EXCERPT
——————

The Government estimates these reforms will benefit up to 44,000 medium-sized private companies and 7,000 subsidiary companies, and remove the Directors' Report requirement from approximately 440,000 companies — saving UK businesses around £230 million per year in administrative costs.

Strand two — extending UK SRS to economically significant private companies. The DBT consultation response paragraph 1.16 confirms this will be addressed within the broader MCR consultation. Three issues that the consultation must resolve:

  • Defining "economically significant." Paragraph 1.61 of the DBT response records that respondents asked for a clear definition. The current best estimate is that the threshold will resemble the existing Companies (Strategic Report) (Climate-related Financial Disclosure) Regulations 2022 threshold — more than 500 employees and more than £500m turnover — but this is not confirmed.
  • Subsidiary exemptions. Paragraph 1.67 records strong respondent support for an exemption where a parent company already reports against UK SRS or an equivalent international standard (such as ESRS).
  • Phasing and proportionality. Paragraph 1.68 records that "proportionality is the priority for consultation respondents" and that a phased approach with a longer preparation period is expected.

For practical planning purposes: the earliest realistic effective date for any private company UK SRS regime is 2028 reporting periods, and depending on the consultation timeline could be later. See UK SRS for private companies for the detailed cohort analysis.

Assurance: ISSA (UK) 5000 effective from 15 December 2026

UK SRS does not mandate third-party assurance. CP26/5 proposes a disclosure obligation on whether assurance has been obtained, the level (limited or reasonable), the standards used, and the identity of the assurance provider — but not a requirement to obtain assurance.

The FRC's parallel work has produced the UK version of the International Standard on Sustainability Assurance — ISSA (UK) 5000, published on 12 November 2025. Key facts:

  • Effective: for periods beginning on or after 15 December 2026
  • Voluntary use only — not mandated by either the FRC or the FCA
  • Profession-agnostic — applies to professional accountants and other practitioners who meet the relevant quality management and ethical requirements
  • Both limited and reasonable assurance supported
  • Aligned with the international IAASB standard — only one UK-specific modification, a safeguard preventing internal auditors from directly assisting in sustainability assurance engagements
  • Consultation history: opened 29 May 2025, closed 31 July 2025; feedback paper and final standard both published 12 November 2025

The combination of ISSA (UK) 5000 effective December 2026, UK SRS S2 proposed mandatory January 2027, and CP26/5's voluntary-assurance disclosure obligation means the assurance market is taking shape now. In-scope listed companies should expect investor and audit committee questions on whether they intend to obtain voluntary assurance from 2027 onwards.

——————

(Records)
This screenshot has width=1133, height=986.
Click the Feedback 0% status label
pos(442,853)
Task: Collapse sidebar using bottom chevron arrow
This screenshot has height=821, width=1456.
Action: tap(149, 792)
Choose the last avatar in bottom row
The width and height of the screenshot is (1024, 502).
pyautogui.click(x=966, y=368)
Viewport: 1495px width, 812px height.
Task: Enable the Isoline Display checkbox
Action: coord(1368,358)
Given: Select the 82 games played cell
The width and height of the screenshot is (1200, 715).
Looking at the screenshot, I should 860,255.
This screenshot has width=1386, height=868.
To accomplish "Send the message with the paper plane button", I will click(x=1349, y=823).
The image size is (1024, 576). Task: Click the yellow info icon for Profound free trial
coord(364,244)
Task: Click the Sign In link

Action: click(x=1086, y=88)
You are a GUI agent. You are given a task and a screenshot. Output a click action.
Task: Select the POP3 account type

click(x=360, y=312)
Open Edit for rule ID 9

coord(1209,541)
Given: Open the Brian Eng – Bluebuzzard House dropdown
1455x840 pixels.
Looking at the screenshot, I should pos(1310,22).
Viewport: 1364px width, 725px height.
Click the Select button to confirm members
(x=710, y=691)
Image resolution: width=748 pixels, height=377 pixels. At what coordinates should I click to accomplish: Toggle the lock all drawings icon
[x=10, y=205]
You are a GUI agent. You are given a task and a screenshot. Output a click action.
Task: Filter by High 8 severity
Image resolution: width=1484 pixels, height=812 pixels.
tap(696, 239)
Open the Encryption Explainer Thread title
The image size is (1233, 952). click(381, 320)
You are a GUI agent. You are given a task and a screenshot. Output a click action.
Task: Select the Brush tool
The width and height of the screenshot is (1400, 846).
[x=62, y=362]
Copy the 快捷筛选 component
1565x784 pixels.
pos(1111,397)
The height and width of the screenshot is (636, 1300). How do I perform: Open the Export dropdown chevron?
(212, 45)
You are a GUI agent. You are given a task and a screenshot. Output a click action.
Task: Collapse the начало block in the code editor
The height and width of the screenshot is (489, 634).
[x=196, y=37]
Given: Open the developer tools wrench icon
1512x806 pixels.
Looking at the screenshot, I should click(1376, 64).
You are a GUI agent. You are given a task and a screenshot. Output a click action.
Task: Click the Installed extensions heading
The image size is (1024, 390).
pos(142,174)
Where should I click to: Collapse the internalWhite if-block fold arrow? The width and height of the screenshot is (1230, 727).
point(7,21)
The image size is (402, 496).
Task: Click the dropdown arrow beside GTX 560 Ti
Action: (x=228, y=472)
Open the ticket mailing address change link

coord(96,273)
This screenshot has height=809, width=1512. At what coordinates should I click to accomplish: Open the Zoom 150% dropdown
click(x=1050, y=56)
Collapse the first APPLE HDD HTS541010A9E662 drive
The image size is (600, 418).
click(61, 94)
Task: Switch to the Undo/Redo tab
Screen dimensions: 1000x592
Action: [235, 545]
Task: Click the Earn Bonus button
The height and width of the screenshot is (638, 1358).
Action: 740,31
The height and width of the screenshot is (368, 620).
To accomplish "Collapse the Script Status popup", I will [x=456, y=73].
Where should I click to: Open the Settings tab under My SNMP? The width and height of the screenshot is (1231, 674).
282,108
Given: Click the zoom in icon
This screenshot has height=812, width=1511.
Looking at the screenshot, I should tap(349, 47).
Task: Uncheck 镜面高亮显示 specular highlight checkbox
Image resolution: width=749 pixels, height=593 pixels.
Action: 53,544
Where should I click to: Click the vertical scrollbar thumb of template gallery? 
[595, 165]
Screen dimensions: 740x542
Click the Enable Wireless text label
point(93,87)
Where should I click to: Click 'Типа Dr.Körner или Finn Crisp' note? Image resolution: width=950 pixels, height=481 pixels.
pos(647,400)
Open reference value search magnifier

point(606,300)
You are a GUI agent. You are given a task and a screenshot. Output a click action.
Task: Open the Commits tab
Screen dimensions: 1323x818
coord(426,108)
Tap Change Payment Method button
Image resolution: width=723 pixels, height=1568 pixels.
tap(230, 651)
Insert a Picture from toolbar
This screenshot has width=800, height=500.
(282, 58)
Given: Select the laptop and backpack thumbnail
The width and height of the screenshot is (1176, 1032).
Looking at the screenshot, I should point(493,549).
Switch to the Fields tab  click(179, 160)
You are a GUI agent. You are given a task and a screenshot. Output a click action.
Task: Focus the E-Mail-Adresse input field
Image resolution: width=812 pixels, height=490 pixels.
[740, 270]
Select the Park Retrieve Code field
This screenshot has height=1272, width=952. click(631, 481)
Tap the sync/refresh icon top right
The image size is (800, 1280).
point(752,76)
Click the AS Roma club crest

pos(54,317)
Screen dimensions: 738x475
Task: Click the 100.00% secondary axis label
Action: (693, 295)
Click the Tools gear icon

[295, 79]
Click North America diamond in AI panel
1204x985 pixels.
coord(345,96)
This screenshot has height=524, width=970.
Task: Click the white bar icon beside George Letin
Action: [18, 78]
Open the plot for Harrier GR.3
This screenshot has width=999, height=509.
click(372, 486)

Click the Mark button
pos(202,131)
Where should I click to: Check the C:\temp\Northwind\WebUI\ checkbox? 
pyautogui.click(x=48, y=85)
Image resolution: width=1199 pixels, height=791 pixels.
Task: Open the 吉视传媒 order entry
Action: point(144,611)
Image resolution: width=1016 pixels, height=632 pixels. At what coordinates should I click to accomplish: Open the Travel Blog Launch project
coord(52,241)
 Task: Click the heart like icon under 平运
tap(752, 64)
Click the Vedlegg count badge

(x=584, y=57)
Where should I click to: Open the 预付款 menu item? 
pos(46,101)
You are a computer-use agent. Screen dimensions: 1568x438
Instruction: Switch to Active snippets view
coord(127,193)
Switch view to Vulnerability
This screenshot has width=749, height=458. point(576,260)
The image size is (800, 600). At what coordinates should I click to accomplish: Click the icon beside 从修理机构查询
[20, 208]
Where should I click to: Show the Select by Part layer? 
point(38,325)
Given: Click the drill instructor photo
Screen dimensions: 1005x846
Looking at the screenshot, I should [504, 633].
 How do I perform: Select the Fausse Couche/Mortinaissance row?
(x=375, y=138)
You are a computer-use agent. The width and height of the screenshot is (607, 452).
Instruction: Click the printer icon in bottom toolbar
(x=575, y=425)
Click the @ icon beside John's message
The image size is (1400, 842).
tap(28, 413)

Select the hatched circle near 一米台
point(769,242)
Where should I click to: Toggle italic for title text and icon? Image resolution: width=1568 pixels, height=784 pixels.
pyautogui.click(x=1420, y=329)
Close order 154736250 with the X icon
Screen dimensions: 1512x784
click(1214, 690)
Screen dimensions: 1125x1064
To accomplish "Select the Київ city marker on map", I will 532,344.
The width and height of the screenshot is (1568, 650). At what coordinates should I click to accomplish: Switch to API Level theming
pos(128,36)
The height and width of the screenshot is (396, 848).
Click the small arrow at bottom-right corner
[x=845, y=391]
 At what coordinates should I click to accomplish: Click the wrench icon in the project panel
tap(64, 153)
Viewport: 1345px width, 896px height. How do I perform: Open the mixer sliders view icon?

——————

STATED TASK 1
Write out the part of the UK SRS excerpt that starts at the words "Assurance: ISSA (UK)" and stops after "to obtain assurance.".
STATED TASK 2
According to the UK SRS excerpt, on what date was ISSA (UK) 5000 published?
STATED TASK 3
Summarize the UK SRS excerpt in two sentences.
The entries have no connection to the UK SRS excerpt.

WORKED SOLUTION 1
Assurance: ISSA (UK) 5000 effective from 15 December 2026

UK SRS does not mandate third-party assurance. CP26/5 proposes a disclosure obligation on whether assurance has been obtained, the level (limited or reasonable), the standards used, and the identity of the assurance provider — but not a requirement to obtain assurance.

WORKED SOLUTION 2
12 November 2025

WORKED SOLUTION 3
Extending UK SRS to economically significant private companies will be addressed in the broader MCR consultation, which must resolve how "economically significant" is defined, subsidiary exemptions, and phasing and proportionality, with 2028 reporting periods the earliest realistic effective date. UK SRS does not mandate third-party assurance, while the FRC's voluntary ISSA (UK) 5000 standard applies to periods beginning on or after 15 December 2026.